Wakil Ketua Umum MUI Marsudi Suhud menjelaskan adab ibadah salat telah diatur, yaitu saf laki-laki utama berada di depan, sementara perempuan berada di belakang. Perempuan di depan bukan karena dia punya jabatan dan kedudukan kemudian bisa disela laki-laki (CNN Indonesia, 26/4/2023)

Miris, makin beragamnya penyimpangan agama di negeri ini. Padahal, aturan maupun regulasi yang berkaitan dengan ancaman bagi pihak yang melakukan penyimpangan agama telah diberlakukan.

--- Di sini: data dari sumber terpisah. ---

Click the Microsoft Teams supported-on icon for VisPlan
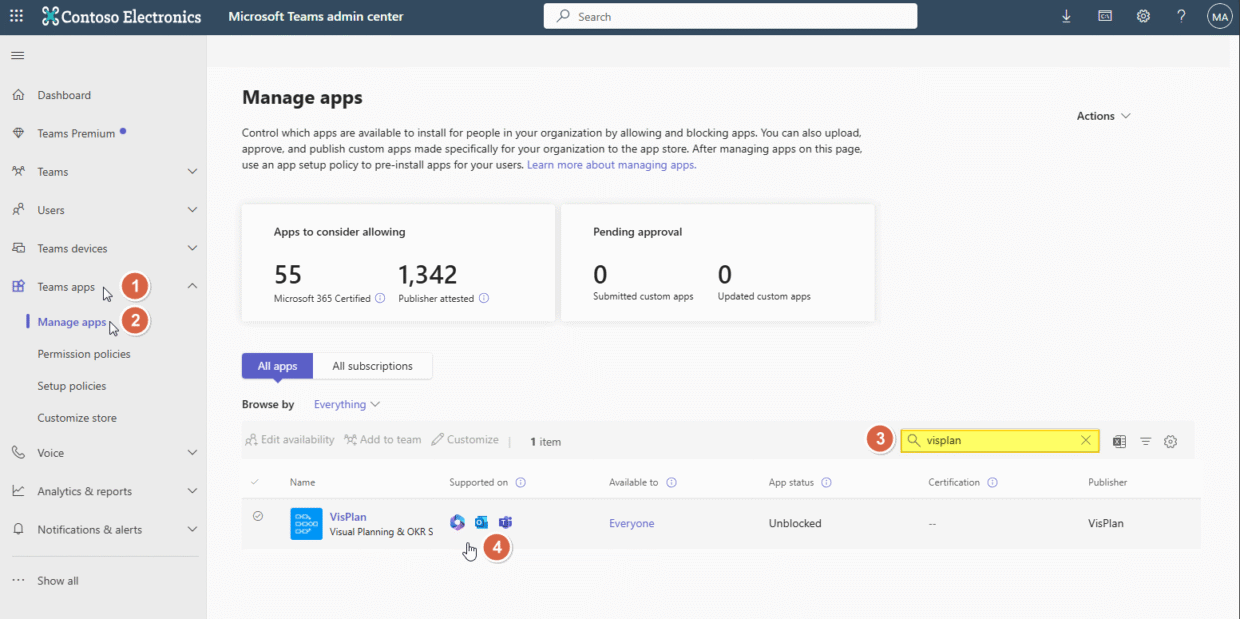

Namun, tetap saja penyimpangan tetap subur dan masih terbuka lebar. 

Aturan pelarangan terhadap penyimpangan ajaran agama sebagaimana tercantum dalam Undang-Undang Nomor 1 Tahun 1965 tentang Pencegahan, Penyalahgunaan, dan/atau Penodaan Agama (UU Penodaan Agama) sesuai dengan UUD 1945. Hal ini ditegaskan Mahkamah Konstitusi (MK) dalam Putusan Nomor 56/PUU-XV/2017. 

Penjelasan UU tersebut menyatakan bahwa ketika sebuah pernyataan penodaan agama disampaikan ke publik melalui sarana elektronik, kemudian pernyataan tersebut membuat umat Muslim tersinggung, marah, dan menimbulkan rasa kebencian atau permusuhan individu dan/atau kelompok masyarakat tertentu berdasarkan atas suku, agama, ras, dan antargolongan (SARA), maka pelaku dapat dikenakan sanksi berdasarkan Pasal 45 ayat (2) junto Pasal 28 ayat (2) dengan sanksi pidana, yakni berupa pidana penjara paling lama 6 (enam) tahun dan/atau denda paling banyak Rp1.000.000.000,- (satu miliar rupiah).

Maksudnya, apabila masyarakat tidak merasa tersinggung dan marah atas pernyataan penodaan agama, maka pelaku tidak akan diproses bahkan proses hukum dapat dihentikan. Atas dalih kebebasan berpendapat, maka masyarakat bebas menafsirkan ayat dan mengubah syariat dengan dalih kemaslahatan, kerukunan, dan perdamaian. 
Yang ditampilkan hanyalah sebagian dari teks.